Johnathan Hank Donovan

Dertler En Başında Başlar
Johnathan Hank Donovan namı değer “Scalper” 1867’da Arizona’nın Tombstone kasabasında dünyaya geldi. Babası kilisede çalışan bir hademe olan Hank, o dönem kasabada kurulan Episkopal Kilisesinde bebeklik ve çocukluğunu geçirdi. Kasabanın çoğunluğunun Protestan olmasından kaynaklanan dindarlıktan nasibini hiç sevmeyeceği Johnathan isminden alacaktı. Çok dindar bir çevrede büyümesine rağmen evde yaşadığı sıkıntılardan ötürü zor bir çocukluk geçiren Hank psikolojik sorunlar yaşadı. Kilisenin bodrumunda geçirdiği her günü
alkol kullanan babasının annesini dövmesini izlemekle geçirdi. 14 yaşına geldiği zaman istemeyerek kilisede eğitim görmeye başladı. Yine bir gün eğitim sonrası eve geldiğinde babasının annesini öldüresiye dövdüğünü görür. Annesinin son çığlıklarıyla beraber eline gelen ilk şeyi alıp babasına saldırmaya başladı. Elindeki çatalla babasını sırtından birden fazla kez yaraladı. Görece cüsseli ve kuvvetli olan babası, oturduğu yerden kalkıp sırtındaki çatalla üzerine yürüdü.
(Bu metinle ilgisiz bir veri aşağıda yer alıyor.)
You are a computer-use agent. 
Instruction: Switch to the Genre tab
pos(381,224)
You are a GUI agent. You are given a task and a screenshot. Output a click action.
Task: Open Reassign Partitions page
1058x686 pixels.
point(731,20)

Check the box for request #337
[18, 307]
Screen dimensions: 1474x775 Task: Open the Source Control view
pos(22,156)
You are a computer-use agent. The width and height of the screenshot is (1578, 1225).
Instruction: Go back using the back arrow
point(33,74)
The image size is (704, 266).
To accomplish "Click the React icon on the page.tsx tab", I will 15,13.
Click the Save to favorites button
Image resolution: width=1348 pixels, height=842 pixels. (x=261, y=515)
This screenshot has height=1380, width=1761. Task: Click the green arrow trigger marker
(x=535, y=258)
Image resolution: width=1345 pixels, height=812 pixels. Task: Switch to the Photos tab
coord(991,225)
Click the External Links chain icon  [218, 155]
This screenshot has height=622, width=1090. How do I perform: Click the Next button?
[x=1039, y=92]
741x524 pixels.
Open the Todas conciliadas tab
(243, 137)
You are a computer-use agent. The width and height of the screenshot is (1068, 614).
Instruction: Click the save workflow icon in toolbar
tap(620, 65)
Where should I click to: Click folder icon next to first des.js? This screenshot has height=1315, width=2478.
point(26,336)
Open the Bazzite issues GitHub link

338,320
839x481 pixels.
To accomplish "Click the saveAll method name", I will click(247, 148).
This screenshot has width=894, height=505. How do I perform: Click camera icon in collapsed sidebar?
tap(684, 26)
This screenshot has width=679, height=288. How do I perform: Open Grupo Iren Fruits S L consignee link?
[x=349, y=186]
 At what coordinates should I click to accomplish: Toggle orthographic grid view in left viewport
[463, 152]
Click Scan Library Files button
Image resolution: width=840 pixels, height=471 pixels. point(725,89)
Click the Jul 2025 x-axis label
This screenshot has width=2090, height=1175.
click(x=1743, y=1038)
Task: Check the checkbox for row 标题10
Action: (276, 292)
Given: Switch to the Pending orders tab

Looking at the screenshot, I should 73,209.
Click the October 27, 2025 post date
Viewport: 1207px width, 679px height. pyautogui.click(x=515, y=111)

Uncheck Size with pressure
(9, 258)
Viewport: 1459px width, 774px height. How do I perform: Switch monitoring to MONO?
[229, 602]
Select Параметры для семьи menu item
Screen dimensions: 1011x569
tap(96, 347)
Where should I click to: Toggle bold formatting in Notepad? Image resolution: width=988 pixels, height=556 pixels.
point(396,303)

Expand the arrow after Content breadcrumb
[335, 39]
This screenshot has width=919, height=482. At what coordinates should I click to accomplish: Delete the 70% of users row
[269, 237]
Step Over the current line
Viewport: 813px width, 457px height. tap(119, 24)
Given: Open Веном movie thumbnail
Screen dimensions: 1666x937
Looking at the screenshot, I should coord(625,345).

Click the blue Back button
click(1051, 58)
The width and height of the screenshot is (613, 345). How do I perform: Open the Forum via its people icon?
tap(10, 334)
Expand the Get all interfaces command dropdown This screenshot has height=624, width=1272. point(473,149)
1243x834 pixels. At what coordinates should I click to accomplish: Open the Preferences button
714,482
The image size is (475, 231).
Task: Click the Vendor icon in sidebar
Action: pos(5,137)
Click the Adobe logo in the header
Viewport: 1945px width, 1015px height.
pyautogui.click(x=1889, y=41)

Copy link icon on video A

Korkudan mutfağın penceresine koşup kaçmaya çalışırken mutfakta yakalanan Hank babası tarafından öldüresiye hırpalanmaya başlandı. Babası çıplak elle gözünü çıkartırken zar zor bıçağa sarılan Hank, çığlıklar içinde bıçağı rastgele sallarken babasının yüz etinin belli orandaki kısmını kesti. Acı içinde kıvranan babasını o fırsatla birçok yerinden bıçakladı. Olduğu yere yığılan baba James orada öldü. Sesler sonrası gelen kişiler tarafından yakalanan Hank doğruca hapise gönderildi. Hem annesinin hem de babasının ölümünden sorumlu tutuldu.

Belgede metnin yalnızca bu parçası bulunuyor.